Pink Kissing Gourami (Helostoma temmincki)
This species of Gourami is known as the Kissing Gourami because of the way they kiss each other as well as other fish in your tank. They are not kissing, but they are acting aggressive and having a confrontation. When this happens, it means that one is trying to confirm dominance over the other.
This Gourami is not recommended for the beginner aquarist because of how big they can get at the adult size and because they can become very territorial in a community tank. They will frequently chase your other fish around the tank, especially after food has entered the aquarium. This behaviour can get very irritating. However, their distinctive mouths draw people in, who then fall in love with their personalities. They are growing more popular in the hobby as an alternative to the Dwarf Gourami as these are relatively hardy and can adapt to a vast range of water parameters.
Pink Kissing Gouramis bodies are flattened laterally, and they have short dorsal and anal fins that run along the body, from the back of the head to the tail fin. In addition, the pectoral fins are more rounded and more elongated.

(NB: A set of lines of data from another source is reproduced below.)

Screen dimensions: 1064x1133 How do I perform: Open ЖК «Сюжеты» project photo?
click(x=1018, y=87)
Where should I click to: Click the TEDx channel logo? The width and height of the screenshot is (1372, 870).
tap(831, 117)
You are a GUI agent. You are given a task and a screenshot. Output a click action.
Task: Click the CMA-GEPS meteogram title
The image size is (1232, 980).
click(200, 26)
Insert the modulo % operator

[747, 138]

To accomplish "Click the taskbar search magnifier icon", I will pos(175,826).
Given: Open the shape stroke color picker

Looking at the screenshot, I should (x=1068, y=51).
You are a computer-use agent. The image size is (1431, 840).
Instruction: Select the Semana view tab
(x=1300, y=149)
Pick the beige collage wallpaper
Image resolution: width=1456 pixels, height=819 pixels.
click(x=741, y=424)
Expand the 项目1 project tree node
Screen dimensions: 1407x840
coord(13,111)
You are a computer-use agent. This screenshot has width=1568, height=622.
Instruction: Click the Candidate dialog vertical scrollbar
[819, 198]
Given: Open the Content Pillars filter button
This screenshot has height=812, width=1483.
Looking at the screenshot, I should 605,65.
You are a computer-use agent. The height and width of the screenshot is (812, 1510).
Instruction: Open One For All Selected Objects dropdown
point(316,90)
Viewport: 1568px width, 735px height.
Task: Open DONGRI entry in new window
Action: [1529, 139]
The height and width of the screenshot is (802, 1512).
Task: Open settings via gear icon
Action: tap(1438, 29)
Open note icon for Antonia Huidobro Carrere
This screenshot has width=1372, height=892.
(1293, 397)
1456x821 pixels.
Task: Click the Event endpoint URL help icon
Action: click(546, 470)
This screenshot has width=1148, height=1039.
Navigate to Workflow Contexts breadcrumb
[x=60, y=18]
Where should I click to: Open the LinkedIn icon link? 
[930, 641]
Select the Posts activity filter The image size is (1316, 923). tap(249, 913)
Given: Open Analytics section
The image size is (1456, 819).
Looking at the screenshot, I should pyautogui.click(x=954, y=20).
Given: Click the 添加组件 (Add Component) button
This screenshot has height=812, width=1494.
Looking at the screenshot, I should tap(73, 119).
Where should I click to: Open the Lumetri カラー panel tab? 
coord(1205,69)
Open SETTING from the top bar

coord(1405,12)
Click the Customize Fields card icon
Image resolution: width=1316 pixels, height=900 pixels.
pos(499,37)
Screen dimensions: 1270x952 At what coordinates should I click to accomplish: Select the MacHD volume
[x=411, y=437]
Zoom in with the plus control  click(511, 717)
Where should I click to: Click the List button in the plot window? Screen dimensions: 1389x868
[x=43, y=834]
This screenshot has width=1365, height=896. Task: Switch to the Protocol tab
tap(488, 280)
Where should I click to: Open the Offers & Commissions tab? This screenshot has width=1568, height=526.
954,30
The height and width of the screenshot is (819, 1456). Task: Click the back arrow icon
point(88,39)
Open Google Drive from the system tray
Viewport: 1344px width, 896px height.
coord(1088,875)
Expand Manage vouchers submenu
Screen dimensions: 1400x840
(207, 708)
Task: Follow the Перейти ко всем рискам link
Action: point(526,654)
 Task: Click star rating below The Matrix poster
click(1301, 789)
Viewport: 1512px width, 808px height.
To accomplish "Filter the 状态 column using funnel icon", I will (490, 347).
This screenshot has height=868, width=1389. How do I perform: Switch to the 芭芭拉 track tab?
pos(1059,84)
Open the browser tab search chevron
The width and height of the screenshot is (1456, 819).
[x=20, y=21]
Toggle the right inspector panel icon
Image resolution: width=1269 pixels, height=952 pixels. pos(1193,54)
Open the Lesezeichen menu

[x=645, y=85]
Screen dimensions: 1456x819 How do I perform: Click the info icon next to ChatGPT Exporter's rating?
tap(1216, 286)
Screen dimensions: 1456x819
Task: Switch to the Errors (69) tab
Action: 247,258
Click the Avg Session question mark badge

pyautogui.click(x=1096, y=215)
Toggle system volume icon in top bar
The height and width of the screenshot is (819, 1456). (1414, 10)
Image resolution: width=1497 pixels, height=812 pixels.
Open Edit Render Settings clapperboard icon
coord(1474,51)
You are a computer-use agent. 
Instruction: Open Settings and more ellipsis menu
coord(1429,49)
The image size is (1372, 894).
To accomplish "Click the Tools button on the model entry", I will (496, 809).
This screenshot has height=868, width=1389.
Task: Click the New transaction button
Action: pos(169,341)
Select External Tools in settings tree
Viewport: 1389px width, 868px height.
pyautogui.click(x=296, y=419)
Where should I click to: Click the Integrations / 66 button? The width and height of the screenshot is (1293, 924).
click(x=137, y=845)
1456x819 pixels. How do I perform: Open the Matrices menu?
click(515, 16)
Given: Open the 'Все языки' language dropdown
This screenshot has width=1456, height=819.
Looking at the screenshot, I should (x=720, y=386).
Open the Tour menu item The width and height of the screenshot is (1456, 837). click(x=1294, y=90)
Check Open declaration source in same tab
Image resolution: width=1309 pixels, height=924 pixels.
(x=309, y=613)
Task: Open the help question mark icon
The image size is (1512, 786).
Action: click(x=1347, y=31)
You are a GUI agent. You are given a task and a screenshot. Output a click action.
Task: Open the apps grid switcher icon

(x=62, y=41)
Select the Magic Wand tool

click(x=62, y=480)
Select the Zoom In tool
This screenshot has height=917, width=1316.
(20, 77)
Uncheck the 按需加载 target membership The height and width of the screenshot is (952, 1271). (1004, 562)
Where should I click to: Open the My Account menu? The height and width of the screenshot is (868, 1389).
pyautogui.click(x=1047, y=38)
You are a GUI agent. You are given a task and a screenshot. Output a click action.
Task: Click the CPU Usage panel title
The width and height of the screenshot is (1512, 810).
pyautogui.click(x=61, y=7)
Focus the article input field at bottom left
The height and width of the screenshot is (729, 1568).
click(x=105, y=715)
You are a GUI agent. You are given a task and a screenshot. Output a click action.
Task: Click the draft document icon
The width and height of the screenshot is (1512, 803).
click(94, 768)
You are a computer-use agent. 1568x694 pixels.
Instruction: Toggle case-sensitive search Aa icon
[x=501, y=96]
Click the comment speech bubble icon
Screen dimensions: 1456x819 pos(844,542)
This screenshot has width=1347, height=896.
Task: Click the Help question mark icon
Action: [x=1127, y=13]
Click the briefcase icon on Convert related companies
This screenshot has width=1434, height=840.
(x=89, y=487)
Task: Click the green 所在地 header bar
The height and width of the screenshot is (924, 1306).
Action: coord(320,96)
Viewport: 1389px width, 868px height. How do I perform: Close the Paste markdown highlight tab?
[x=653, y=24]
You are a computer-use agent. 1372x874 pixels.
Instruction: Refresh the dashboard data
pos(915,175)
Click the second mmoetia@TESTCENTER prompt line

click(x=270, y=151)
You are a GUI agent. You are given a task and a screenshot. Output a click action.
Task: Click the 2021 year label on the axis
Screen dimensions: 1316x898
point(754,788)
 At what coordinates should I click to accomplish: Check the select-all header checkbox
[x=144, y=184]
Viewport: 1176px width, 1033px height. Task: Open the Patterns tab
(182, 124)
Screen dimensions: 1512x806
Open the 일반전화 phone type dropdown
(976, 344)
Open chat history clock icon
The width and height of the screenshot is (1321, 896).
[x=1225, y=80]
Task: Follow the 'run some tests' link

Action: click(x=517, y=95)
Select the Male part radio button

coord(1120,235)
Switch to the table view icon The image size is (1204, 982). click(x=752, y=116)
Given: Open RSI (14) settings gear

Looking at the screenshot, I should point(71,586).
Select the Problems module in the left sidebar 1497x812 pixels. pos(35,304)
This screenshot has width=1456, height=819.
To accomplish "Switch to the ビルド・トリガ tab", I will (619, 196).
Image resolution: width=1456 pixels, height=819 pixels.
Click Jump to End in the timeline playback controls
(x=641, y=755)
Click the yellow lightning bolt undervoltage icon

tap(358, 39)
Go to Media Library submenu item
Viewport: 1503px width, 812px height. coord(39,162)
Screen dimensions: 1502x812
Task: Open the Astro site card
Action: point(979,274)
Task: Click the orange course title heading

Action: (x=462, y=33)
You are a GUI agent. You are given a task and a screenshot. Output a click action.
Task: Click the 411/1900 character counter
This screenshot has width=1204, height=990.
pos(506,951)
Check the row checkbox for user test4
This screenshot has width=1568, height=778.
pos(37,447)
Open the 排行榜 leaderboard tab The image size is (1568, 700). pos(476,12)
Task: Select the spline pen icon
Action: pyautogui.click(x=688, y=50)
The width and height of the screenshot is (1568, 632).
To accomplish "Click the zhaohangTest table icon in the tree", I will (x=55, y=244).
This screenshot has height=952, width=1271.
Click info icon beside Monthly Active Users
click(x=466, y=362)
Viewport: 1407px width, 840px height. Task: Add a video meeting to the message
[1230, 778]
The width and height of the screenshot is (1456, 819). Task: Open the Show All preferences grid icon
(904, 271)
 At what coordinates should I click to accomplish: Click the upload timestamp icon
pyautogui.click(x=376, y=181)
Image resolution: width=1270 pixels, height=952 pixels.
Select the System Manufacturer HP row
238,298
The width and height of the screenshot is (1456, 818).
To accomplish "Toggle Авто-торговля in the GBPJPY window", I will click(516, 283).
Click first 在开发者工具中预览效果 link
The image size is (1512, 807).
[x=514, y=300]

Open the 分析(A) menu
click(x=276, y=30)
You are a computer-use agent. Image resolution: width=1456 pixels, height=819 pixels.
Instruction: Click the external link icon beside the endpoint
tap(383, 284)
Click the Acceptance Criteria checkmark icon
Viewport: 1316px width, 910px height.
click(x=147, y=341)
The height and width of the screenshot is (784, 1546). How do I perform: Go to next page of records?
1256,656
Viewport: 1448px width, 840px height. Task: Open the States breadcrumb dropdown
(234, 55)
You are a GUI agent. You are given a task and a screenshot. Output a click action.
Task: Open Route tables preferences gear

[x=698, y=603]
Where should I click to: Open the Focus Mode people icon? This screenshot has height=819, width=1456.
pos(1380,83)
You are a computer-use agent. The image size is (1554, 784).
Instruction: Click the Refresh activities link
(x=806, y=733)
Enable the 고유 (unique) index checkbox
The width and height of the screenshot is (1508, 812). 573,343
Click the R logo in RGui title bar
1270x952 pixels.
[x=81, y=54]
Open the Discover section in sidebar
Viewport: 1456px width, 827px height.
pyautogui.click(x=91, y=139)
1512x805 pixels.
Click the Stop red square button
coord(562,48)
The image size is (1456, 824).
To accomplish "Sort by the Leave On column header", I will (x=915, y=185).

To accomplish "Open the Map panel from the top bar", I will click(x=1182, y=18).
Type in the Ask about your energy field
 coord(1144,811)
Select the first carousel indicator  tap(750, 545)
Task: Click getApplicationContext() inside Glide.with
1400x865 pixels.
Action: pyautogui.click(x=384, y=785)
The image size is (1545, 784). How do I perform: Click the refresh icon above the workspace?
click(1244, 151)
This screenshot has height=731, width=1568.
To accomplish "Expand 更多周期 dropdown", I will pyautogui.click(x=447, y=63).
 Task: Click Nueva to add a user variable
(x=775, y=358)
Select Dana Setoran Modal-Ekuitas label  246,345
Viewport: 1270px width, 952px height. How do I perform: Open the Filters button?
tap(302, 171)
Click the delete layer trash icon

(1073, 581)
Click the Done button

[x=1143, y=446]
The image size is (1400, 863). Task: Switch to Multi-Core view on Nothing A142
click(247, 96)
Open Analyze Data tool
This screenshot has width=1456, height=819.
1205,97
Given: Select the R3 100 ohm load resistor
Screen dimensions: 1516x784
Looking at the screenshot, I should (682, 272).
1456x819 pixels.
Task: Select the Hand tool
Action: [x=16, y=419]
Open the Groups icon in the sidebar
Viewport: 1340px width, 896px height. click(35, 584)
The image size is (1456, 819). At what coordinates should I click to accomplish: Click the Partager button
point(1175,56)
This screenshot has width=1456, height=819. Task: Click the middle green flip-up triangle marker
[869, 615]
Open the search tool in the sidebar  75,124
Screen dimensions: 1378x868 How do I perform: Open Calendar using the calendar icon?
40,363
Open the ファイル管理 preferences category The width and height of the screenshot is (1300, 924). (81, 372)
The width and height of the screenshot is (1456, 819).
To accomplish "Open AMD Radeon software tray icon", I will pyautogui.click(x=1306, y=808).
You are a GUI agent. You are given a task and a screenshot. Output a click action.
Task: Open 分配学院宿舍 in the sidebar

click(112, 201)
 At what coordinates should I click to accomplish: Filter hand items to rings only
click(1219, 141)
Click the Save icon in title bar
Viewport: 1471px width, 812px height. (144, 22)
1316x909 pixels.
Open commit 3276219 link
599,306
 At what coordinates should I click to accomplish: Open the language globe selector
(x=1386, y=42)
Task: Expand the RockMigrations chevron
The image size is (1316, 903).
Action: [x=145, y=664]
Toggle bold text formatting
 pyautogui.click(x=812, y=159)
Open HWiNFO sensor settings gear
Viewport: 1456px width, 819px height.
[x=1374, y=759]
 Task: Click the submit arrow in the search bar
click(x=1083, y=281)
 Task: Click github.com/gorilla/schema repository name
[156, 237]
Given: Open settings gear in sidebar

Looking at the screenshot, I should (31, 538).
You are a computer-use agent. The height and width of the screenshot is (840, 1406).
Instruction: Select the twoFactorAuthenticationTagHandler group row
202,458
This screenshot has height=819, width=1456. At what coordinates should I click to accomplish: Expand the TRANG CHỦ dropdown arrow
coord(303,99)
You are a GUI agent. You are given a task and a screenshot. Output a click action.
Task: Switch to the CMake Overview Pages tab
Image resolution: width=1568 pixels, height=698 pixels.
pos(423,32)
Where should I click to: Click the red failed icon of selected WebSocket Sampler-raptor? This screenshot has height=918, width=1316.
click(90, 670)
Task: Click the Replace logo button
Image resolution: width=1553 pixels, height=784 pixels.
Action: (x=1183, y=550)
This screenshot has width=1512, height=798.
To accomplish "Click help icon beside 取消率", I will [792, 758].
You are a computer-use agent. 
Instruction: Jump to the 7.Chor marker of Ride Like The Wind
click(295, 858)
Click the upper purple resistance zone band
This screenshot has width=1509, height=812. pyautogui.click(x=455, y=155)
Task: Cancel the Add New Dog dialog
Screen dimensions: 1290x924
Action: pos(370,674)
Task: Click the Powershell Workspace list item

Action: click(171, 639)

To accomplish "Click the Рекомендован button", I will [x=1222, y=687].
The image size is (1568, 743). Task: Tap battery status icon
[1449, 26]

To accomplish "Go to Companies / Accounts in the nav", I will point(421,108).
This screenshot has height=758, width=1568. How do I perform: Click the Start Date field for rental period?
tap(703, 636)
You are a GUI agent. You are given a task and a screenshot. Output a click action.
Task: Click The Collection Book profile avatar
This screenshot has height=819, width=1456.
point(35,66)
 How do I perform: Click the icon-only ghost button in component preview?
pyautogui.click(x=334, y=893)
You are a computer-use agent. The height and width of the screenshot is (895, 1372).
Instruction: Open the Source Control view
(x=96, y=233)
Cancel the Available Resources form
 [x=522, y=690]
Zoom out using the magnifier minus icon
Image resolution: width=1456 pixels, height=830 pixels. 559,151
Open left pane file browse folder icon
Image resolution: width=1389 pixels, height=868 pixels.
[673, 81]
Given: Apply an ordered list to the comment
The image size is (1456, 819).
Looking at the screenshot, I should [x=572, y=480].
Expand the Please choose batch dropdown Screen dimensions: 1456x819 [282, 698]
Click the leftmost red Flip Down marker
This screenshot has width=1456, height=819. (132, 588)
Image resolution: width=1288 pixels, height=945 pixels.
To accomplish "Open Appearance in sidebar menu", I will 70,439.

There are usually two different colour variants available. There is a pinky, silvery variety with speckles, whereas the natural ones are green with brown fins and dark lateral stripes.
They have a labyrinth organ, which they use to take in oxygen from the air. This organ is useful as it allows the fish to survive in extreme conditions when oxygen in the water gets too low.
|Scientific Name||Helostoma temmincki|
|Other Names||Kissing Fish, Kissing Gourami, Kissers|
|Origins||Cambodia, Indonesia, Malaysia, Thailand, Vietnam|
|Aquarium Level||Middle - Top|
|Best kept as||Groups 5+|
|Lifespan||5 - 7 years|
|PH||6.0 - 8.0|
|GH||5 - 20|
|72 - 82℉|
22.2 - 27.8℃
In the home aquarium, the Pink Kissing Gourami will readily accept most good quality dried foods such as granules, flakes and sinking pellets. These modern food products have been developed to provide all adequate nutrition to maintain your fish's health and dietary requirements.
Providing additional foodstuffs such as live, frozen, and freeze-dried meals such as bloodworm, daphnia, and tubifex once or twice a week will provide additional benefits to your fish's health and well-being but is not a must for this fish.
It should be noted that bloodworms should only be given as an occasional treat and should not be used as the staple diet as they are difficult for fish to digest and can potentially cause blockages.
This fish is an omnivore in the wild, meaning it will consume some vegetable matter. Although most modern fish foods take this into account and include them in their products, you can still supplement your fish's diet with blanched vegetables such as spinach, broccoli, and zucchini. Ensure you do not overfeed your fish and remove any leftovers the following day.